Frobenius subalgebra lattices in tensor categories

TL;DR

This paper investigates Frobenius subalgebra lattices in tensor categories, establishing their finiteness under certain conditions, and extends classical results to broader categorical contexts with applications in operator algebras and quantum algebra.

Contribution

It introduces a framework for understanding Frobenius subalgebra lattices in tensor categories, proving their finiteness and extending key theorems to non-semisimple cases with diverse applications.

Findings

Frobenius subalgebra lattices collapse to finite lattices in semisimple tensor categories.

Extension of Watatani's finiteness theorem to broader categorical settings.
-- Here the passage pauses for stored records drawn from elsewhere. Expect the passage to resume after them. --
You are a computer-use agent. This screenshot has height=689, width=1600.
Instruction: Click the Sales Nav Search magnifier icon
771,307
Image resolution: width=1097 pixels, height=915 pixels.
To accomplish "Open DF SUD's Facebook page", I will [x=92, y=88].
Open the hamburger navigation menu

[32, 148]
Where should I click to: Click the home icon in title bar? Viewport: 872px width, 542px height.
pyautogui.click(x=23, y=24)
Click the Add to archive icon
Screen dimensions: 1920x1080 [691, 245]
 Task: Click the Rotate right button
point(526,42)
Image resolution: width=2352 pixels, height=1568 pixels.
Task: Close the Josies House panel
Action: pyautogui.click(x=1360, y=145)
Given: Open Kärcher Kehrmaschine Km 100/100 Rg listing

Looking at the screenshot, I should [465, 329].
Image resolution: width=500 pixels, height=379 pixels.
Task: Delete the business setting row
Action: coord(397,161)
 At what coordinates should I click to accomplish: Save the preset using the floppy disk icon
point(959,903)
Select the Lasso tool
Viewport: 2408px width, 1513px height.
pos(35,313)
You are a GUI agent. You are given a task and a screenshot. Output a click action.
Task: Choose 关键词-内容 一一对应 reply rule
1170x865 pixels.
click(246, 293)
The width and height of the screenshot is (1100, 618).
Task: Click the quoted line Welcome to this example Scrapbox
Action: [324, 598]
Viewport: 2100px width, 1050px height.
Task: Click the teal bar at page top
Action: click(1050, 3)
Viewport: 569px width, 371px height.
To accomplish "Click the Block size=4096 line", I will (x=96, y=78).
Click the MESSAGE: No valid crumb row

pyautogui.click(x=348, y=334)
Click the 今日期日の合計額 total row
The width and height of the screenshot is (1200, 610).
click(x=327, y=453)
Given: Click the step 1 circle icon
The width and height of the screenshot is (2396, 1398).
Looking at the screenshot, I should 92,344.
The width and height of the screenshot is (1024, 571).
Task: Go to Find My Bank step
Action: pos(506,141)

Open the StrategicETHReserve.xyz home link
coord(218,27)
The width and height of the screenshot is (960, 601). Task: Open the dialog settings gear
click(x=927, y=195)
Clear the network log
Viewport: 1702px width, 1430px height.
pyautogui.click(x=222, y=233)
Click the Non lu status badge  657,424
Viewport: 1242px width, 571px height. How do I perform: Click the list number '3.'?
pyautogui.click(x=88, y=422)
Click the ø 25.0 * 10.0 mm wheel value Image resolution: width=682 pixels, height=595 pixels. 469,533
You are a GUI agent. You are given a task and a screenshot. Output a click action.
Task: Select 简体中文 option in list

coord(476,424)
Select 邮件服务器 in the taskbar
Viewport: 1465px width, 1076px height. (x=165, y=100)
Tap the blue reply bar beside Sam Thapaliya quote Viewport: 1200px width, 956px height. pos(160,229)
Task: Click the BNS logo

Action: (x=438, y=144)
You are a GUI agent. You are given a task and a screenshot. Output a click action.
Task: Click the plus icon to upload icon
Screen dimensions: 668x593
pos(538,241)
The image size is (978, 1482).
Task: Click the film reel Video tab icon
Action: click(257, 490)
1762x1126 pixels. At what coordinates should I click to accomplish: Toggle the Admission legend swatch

Application of results to C*-algebra inclusions, Hopf algebras, and quantum algebra contexts.

Abstract

This paper studies Frobenius subalgebra posets in abelian monoidal categories and shows that, under general conditions--satisfied in all semisimple tensor categories over the complex field--they collapse to lattices through a rigidity invariance perspective. Based on this, we extend Watatani's finiteness theorem for intermediate subfactors by proving that, under a weak positivity assumption--met by all semisimple tensor categories over the complex field--and a compatibility condition--fulfilled by all pivotal ones--the lattices arising from connected Frobenius algebras are finite. We also derive a non-semisimple version via semisimplification. Our approach relies on the concept of a formal angle, and the extension of key results--such as the planar algebraic exchange relation and Landau's theorems--to linear monoidal categories. Major applications of our findings include a stronger version of the Ino-Watatani result: we show that the finiteness of intermediate C*-algebras holds in a finite-index unital irreducible inclusion of C*-algebras without requiring the simple assumption. Moreover, for a finite-dimensional semisimple Hopf algebra H, we prove that H* is a Frobenius algebra object in Rep(H) and has a finite number of rigid invariant Frobenius subalgebras. Finally, we explore a range of applications, including abstract spin chains, vertex operator algebras and speculations on quantum arithmetic involving the generalization of Ore's theorem, Euler's totient and sigma functions, and RH.